**TASK DETAILS:** Give the number of lines in the data below where the string "agent" occurs, and nothing else.

(Saved entries)
--- START ---
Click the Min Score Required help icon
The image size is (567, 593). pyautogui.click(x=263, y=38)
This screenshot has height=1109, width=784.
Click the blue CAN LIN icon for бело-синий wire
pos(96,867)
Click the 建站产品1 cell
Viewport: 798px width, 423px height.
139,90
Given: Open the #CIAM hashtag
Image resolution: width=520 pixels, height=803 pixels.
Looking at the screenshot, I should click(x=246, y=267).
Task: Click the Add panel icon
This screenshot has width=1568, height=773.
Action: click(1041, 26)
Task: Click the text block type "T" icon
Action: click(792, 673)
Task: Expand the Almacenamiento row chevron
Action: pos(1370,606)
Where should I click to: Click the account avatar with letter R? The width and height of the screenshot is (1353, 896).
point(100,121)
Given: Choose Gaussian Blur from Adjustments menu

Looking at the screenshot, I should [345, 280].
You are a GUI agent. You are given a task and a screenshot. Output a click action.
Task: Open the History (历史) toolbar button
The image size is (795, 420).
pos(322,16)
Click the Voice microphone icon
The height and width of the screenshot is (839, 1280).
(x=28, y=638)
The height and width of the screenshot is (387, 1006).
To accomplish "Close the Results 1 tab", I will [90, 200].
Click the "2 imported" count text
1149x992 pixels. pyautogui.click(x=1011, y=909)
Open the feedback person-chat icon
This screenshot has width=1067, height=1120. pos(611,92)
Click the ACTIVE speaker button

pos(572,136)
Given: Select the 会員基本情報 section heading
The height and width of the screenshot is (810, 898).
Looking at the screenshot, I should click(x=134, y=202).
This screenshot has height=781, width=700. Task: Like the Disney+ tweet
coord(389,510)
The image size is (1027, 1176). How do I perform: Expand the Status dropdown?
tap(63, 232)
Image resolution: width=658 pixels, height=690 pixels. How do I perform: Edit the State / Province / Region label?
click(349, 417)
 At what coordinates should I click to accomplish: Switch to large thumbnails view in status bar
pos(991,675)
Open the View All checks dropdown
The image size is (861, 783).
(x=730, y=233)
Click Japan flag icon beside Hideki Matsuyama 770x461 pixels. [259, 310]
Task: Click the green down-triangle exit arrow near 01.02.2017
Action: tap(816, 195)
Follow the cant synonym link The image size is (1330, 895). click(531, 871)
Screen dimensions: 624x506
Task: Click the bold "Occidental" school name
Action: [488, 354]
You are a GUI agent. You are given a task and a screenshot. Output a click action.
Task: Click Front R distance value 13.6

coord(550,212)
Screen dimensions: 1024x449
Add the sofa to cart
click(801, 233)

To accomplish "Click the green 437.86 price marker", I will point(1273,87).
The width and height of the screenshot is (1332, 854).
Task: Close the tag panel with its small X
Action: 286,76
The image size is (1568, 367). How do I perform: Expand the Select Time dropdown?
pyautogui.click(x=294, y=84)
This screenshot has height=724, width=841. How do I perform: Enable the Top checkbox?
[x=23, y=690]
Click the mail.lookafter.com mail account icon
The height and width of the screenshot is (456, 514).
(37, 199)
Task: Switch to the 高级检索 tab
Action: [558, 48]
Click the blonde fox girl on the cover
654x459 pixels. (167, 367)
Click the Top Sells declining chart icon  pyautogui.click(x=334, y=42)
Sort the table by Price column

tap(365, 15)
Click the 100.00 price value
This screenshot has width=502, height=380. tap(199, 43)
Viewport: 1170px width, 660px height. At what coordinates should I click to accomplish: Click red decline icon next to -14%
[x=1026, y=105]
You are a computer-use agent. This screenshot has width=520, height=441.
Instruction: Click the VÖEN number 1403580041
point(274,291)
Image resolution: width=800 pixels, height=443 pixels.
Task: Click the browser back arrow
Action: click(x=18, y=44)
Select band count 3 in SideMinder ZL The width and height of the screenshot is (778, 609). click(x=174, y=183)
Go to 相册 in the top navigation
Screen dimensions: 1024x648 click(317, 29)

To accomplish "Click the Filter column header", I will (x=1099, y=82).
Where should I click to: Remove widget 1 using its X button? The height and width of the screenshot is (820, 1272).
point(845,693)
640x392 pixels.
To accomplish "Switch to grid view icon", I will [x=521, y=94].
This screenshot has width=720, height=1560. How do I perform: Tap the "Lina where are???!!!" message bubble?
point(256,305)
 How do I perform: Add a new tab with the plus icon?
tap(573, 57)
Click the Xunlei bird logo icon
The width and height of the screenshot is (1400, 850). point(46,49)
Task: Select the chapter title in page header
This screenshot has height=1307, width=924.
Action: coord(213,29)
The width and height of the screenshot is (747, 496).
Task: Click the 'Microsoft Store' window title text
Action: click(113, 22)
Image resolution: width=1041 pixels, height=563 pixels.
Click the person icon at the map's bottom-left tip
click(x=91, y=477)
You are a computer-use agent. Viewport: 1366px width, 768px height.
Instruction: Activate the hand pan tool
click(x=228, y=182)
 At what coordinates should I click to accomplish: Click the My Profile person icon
--- END ---
**TASK OUTPUT:** 4